実際には、超えてしまう時もあるので、適度にサウナに行ったり、ウォーキングすると行ったことで微調整していきます。すると、血糖値の上昇と下降のサイクルが2週間程度で出来上がり、空腹を感じたり、辛さを感じたりはしなくなってきます。
徐々に、カロリーの高いものが食べたくなくなってきます。どういうものがカロリーが高く、どういうものがカロリーが低いのかを度々確認するようになると、自分の認識の中に「食べられないもの」というカテゴリーができるようになって、徐々にそれを食べ物だと認識できなくなります。

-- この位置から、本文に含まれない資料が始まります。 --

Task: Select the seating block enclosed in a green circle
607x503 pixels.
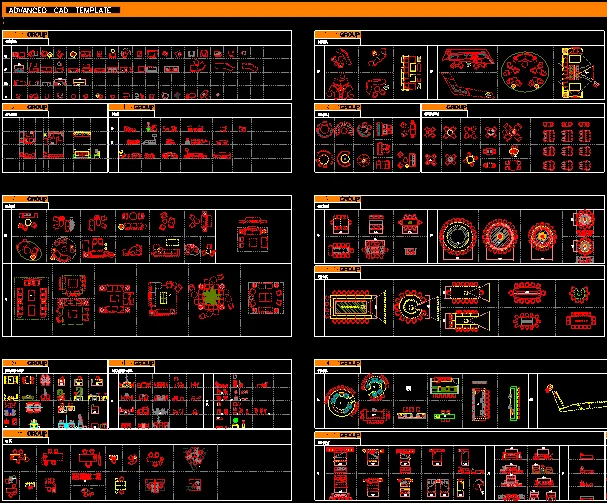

Facebook上では僕の友人たちが、美味しそうな食事を毎晩のようにアップロードしているのですが、それを見ても「これは毒を食べている」「プラスティックかな?」という気分になってきて、認識が変化していきます。認知を変えていくと、当たり前が作れるのです。
たとえば、誰しもがユニットテストのないプロジェクトを当たり前だと思ってやっているときは、テストを書くという第一歩を踏み出すのが大変だったかと思います。しかし、ユニットテストを書くことが当たり前になっているプロジェクトをしばらくすると、その後にユニットテストのないプロジェクトに行くと気持ち悪くなって、嘔吐・めまい・ひいては人間性を喪失します。このように、当たり前という感覚は徐々に変えることができます。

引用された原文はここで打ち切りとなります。